From Publishers Weekly
Shawver's debut follows a failed baseball player and minor league scout who is sent to Cuba to smuggle out a young pitching phenom. Dennis Birch is still bemoaning having lost his position as catcher on a minor league team because of poor performance. He's been working as a scout for six months when he gets the covert assignment-a job for which the credulous Birch (self-described as a man "on whom many things are lost") is perilously unsuited. His contact in Cuba is Charlie Dance. The 400-pound Dance, who has organized the operation, is so repulsive even hookers won't take his money, and so obviously suspicious that even Birch doesn't entirely trust him. The pitching prospect, Ramon Diego Sagasta, is arrogant and not terribly bright, but Birch thinks his incredible skills make him worth risking life and limb for. Naturally, their escape plans go awry, and the Cuban police give chase. The plot unravels somewhat in the last third of the novel. Sagasta disappears, having bought his way out of Cuba himself. Birch remains in the country, where his intrigue with Dance and Sagasta's girlfriend strains credibility. The premise is intriguing, and Shawver's portrait of the astringent Birch and his brewing resentment of Sagasta is believable, though their dialogue often sounds forced. The author also unnecessarily recaps earlier events, slowing the narrative. This likable first effort is sure to find fans among readers of baseball novels, if not a wider audience.
Copyright 2003 Reed Business Information, Inc.

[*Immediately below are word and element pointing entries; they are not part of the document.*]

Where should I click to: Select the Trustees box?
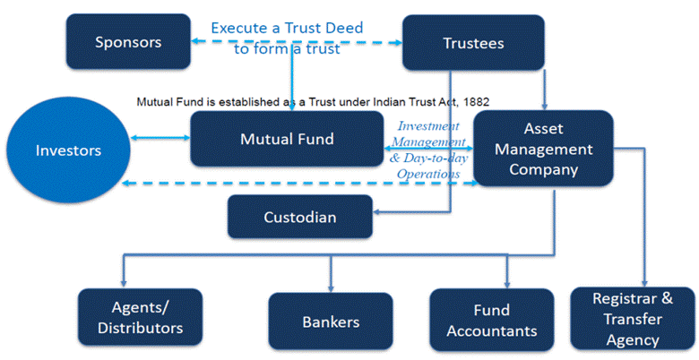(x=473, y=42)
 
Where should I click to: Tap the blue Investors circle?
(x=68, y=150)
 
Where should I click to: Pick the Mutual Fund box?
(x=287, y=139)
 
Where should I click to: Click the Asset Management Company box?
(x=544, y=149)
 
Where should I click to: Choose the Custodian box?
(x=300, y=217)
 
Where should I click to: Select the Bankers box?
(x=331, y=321)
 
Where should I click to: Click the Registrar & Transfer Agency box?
(x=633, y=318)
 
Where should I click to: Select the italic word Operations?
(x=428, y=174)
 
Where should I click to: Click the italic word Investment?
(x=428, y=126)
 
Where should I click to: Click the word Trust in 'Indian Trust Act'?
(x=403, y=101)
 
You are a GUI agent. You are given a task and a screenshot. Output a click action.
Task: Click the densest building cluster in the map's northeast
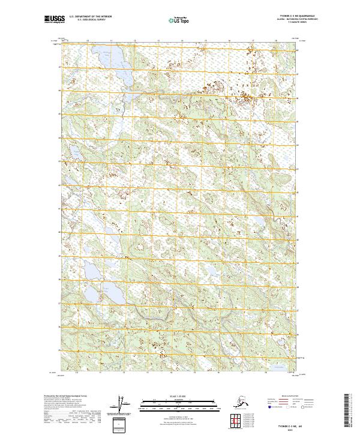click(x=245, y=97)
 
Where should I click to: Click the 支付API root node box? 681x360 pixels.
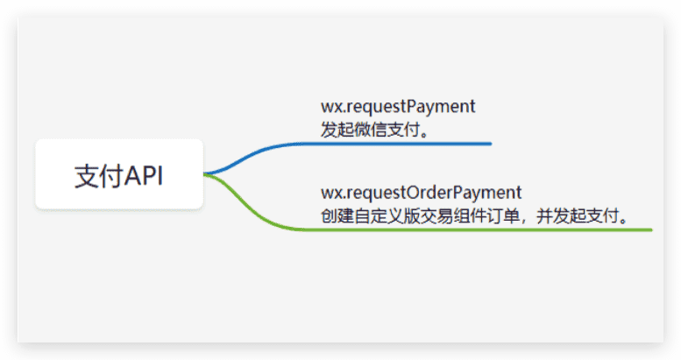119,174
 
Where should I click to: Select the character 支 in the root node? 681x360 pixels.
86,176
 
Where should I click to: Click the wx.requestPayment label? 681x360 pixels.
398,107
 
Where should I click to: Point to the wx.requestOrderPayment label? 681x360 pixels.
422,193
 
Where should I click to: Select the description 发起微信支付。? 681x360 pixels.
375,130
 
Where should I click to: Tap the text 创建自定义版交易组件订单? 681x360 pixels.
420,215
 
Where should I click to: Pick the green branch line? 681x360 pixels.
428,229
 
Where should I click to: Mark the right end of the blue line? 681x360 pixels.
491,144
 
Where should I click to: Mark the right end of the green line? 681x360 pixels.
651,229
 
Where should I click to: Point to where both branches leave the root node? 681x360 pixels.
204,173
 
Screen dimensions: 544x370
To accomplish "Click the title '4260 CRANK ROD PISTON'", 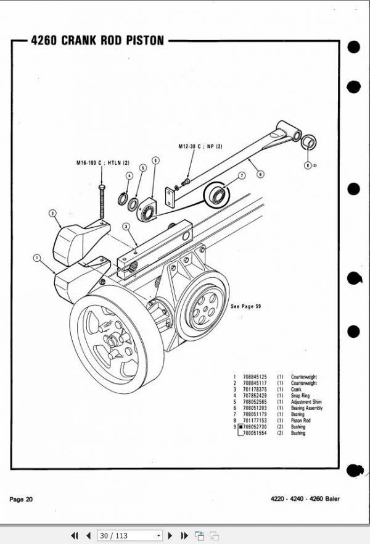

Dennis Birch never made it to major-league baseball. Now he scours the Mexican minors, verifying the bona fides of local phenoms. A last chance for baseball immortality comes his way when he's assigned to smuggle a promising Cuban pitcher across the Caribbean to the Florida Keys. His major-league employer puts him in touch with Charles Dancer, its unofficial representative in rural Cuba. Dancer, who seems to model himself physically and ethically after Sydney Greenstreet in
The Maltese Falcon, fills Birch in on a poorly formed plan to smuggle Ramon Diego Sagasta out of Cuba and into the U.S., where fame and riches await him. Unfortunately, Birch and Sagasta are stymied at every turn by bandits, corrupt officials, and their own foolishness. Even as he forges ahead, Birch comes to understand that greatness, even reflected, is not a quality to which he can aspire. First-novelist Shawver writes with sad passion about small lives swirling aimlessly in search of external verification when perhaps an inward glance is all that's needed.